Este blog pretende servir de punto de encuentro entre el periodismo y los viajes. Diario de Viajes intenta enriquecer la visión del mundo a través de los periodistas que lo recorren y que trazan un relato vivo de gentes y territorios, alejado de los convencionalismos. El viaje como oportunidad, sensación y experiencia enlaza con la curiosidad y la voluntad de comprender y narrar la realidad innatas al periodismo.
Jerez en su patio
La última vez que estuve en Jerez, mi amigo Alejandro me preguntó cuál era mi sitio favorito allí. Podría elegir, sabría cómo hacerlo: ya perdí la cuenta de la cantidad de veces que he visitado la ciudad. Siempre lo tuve claro: mi lugar preferido de Jerez es el patio de la casa de Emilio y Maricarmen que, casualmente, son sus padres. Los mismos que, el mismo día, también trajeron al mundo a su hermano mellizo Javier, motivo principal por el cual conocí mi ciudad recurrente en el sur español y que, a estas alturas, ya forma parte de toda esa colección de cosas que uno llamaría su casa.
Ese patio solía ser lugar de encuentro común de las familias que vivían en las antiguas viviendas vecinales que se fueron perdiendo y reacondicionando con sucesivas reformas. Lo que hay ahora es una casa familiar ecléctica, con múltiples habitaciones y esta ágora privada para los manjares, los vinos y las historias que me esperan cada vez que visito Jerez.
Desde esta casa situada en el centro histórico, la ciudad comienza a bifurcarse en pequeños callejones de adoquines y muchos cientos de patios más situados puertas adentro de cada fachada. Y comienzan las bodegas, con sus edificios intactos y en medio de una crisis que las ha obligado a diversificar su negocio y a alquilar sus salones para fiestas o reuniones, mientras tratan de sostener la producción de vinos de la mejor manera que pueden.

┄┄┄┄┄┄┄┄┄┄┄┄┄┄┄┄┄┄┄┄

#### Lista de tareas
[1] Según el fragmento sobre Jerez, ¿por qué las bodegas alquilan sus salones para fiestas o reuniones? Explícalo en una a tres oraciones.
[2] ¿Cuál es el lugar preferido de Jerez para quien narra el fragmento sobre Jerez?
[3] Reproduce del fragmento sobre Jerez el pasaje que va desde "Este blog pretende" hasta "innatas al periodismo.", ambos incluidos.
Los datos no hacen falta para resolver nada de lo que se pide.

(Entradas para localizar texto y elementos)
┄┄┄┄┄┄┄┄┄┄┄┄┄┄┄┄┄┄┄┄

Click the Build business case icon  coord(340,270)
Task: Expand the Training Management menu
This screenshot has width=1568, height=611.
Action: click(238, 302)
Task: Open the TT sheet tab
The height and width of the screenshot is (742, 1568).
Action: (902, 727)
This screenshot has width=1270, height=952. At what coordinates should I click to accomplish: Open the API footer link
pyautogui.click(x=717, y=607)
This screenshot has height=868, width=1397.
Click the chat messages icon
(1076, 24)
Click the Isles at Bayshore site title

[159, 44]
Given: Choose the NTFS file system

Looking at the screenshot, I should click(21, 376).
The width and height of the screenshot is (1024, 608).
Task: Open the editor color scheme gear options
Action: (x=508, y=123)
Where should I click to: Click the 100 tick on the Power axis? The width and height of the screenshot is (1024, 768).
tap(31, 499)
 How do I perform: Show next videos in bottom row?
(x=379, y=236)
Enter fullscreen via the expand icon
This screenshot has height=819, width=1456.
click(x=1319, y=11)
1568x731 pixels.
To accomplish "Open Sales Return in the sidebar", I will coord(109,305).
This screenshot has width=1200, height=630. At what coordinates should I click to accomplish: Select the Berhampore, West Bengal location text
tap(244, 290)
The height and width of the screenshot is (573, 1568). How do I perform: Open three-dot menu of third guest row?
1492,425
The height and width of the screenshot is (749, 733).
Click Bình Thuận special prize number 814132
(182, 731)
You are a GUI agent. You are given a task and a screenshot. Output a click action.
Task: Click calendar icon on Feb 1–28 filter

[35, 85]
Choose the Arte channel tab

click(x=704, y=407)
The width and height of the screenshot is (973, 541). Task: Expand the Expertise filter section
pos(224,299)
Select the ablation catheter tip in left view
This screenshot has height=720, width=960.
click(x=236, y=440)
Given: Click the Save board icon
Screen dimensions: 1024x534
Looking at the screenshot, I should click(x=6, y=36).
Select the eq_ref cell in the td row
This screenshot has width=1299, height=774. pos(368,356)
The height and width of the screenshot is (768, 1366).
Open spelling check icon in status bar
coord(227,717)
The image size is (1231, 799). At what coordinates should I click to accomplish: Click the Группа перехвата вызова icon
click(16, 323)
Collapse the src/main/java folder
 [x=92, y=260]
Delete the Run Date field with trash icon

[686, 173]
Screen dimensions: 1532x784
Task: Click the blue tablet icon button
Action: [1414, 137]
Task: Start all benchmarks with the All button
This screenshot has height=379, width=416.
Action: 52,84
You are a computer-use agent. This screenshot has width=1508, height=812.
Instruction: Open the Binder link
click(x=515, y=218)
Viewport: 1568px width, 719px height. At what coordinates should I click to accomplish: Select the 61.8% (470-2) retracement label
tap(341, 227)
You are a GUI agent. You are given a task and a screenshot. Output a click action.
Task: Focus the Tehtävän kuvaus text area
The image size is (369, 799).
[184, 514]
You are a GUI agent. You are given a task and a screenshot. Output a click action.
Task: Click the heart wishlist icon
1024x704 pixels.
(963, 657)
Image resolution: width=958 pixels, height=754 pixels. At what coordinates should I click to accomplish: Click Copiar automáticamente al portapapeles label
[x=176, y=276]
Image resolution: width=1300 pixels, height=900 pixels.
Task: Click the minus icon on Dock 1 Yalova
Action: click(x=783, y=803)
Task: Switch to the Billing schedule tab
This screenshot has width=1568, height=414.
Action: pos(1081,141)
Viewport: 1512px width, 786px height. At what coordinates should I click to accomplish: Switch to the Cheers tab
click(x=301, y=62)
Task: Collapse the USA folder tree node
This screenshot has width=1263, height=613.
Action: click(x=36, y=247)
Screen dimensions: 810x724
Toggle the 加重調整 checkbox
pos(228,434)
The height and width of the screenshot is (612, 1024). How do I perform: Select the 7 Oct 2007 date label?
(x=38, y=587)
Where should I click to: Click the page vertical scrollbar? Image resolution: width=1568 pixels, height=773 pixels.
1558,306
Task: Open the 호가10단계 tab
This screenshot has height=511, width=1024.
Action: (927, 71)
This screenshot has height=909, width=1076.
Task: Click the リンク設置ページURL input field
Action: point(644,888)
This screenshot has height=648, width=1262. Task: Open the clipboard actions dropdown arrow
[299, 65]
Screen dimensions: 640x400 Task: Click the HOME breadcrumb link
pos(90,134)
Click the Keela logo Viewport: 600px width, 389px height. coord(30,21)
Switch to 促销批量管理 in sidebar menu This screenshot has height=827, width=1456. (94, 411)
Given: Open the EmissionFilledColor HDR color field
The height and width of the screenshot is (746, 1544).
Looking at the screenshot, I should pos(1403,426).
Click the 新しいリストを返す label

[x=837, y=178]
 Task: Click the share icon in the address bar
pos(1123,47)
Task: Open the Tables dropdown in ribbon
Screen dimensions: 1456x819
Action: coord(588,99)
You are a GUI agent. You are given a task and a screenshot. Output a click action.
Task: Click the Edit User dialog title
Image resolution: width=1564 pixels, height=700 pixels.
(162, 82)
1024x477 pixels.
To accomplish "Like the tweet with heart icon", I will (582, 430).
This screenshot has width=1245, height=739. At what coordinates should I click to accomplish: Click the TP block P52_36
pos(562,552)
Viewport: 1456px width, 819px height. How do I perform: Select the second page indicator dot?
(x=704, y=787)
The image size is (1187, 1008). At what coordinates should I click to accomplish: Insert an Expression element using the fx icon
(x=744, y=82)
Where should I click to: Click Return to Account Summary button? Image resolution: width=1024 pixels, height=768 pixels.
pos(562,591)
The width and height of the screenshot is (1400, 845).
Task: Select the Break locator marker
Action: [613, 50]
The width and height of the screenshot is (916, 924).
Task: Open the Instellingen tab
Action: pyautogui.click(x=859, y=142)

┄┄┄┄┄┄┄┄┄┄┄┄┄┄┄┄┄┄┄┄

#### Respuestas finales
[1] Porque atraviesan una crisis que las ha obligado a diversificar su negocio y a alquilar sus salones para fiestas o reuniones. Mientras tanto, tratan de sostener la producción de vinos de la mejor manera que pueden.

[2] El patio de la casa de Emilio y Maricarmen.

[3]
Este blog pretende servir de punto de encuentro entre el periodismo y los viajes. Diario de Viajes intenta enriquecer la visión del mundo a través de los periodistas que lo recorren y que trazan un relato vivo de gentes y territorios, alejado de los convencionalismos. El viaje como oportunidad, sensación y experiencia enlaza con la curiosidad y la voluntad de comprender y narrar la realidad innatas al periodismo.